Is this the future of cross-national research on workplace bullying?
In their abstract Kathryn J. L. Jacobson, Jacqueline N. Hood and Harry J. Van Buren III say of their article Workplace Bullying Across Cultures: A Research Agenda:
Workplace bullying has increasingly become of interest to scholars and practicing managers due to its creation of dysfunctional intra-organizational conflict and its negative effects on employees and the workplace. Although studies have explored bullying in different cultural contexts, little research exists that provides a comparison of bullying behaviors across cultural dimensions. This paper describes a new research agenda that analyzes the impact of specific cultural dimensions—assertiveness, in-group collectivism, and power distance—on organizational bullying. An expanded categorization of bullying prevalence and form is also proposed, with implications for both future research and organizational practice provided.
I am sure this article will be well cited as the interest in workplace bullying increases, and will itself stimulate further research in this area. This also has major policy implications, particularly for organizations working internationally where, in different countries both the forms of bullying and the perception of bullying may differ considerably.
This article is scheduled to appear in issues 14(1) – April 2014. Look out for it on OnlineFirst.
Using Guanxi research methods in cross-cultural management research
This article is of particular interest to me in my work on the management and organizational implications of China in Africa, and I think anyone else planning or doing research with Chinese colleagues. Anton Kriz, Evert Gummesson and Ali Quazi summarise their innovative article Methodology Meets Culture: Guanxi-Oriented Research in China as follows:
Guanxi has been well documented for its critical business role in China but rarely has it been investigated for its important methodological implications. This paper focuses on the ways in which researchers can utilise the socio-cultural phenomenon of guanxi as a tool for more effective Chinese related data collection. This paper arose as an unanticipated methodological outcome of a preceding qualitative study of Chinese perceptions of interpersonal trust. The paper has empirical foundations but is largely conceptual in nature. One of the key aspects presented in the paper is the construction and illustration of a researcher developed guanxishu or tree of connections. Such insights are likely to prove invaluable to novice investigators interested in management research in Mainland China and overseas Chinese markets. Experienced researchers understand the importance in Chinese markets of accessing and utilising connections in the process of data collection. However, seldom has this process been discussed or comprehensively documented. The paper identifies some of the important intricacies around using guanxi in management research.
This is another article scheduled for publication in issue 14(1) – April 2014, and will be appearing soon on OnlineFirst
How can we combine qualitative and quantitative methods in new interactionist approaches to cross-cultural management research?

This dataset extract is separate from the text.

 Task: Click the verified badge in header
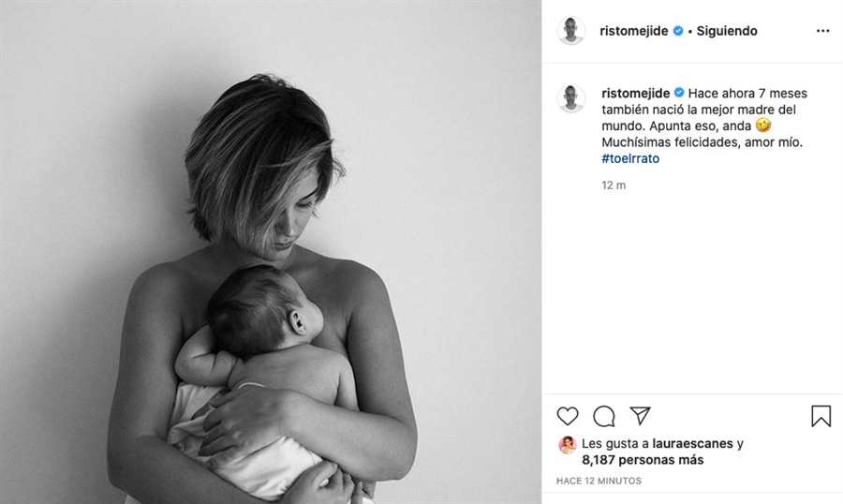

Jean-Pierre Dupuis of HEC Montréal provides us with an innovative and exciting approach to doing cross-cultural management research in his article New approaches in cross-cultural management research: the importance of context and meaning in the perception of management styles. His abstract tells us that:
The field of cross-cultural management is expanding rapidly. Traditional approaches are being critiqued and new approaches put forward. The latter mainly adopt an interactionist perspective, pay more attention to context and different levels of analysis (local, regional, national, etc.) and propose more qualitative methods as well as a more dynamic definition of culture. Our research is in keeping with this new shift and contributes to this renewal in two ways. First, it shows the variability of the perceptions of individuals from a given culture regarding the management practices existing in another culture when they find themselves working in that other culture. This variability is based on contextual elements that we have identified: duration of work experience in the country of origin, occupation of the respondent, quality of the relations with locals, etc. Then, the research reveals the link that exists between the quality of the respondents' integration into this culture and their interpretation of the others' management practices. These findings were obtained by combining a qualitative approach (some forty semi-directed interviews) and a quantitative approach (a questionnaire administered to a population of more than 1000 respondents) among a population of French nationals working in Quebec and Quebecers working in France.
Look out for this article in issue 14(1) – April 2014, and on OnlineFirst over the coming months.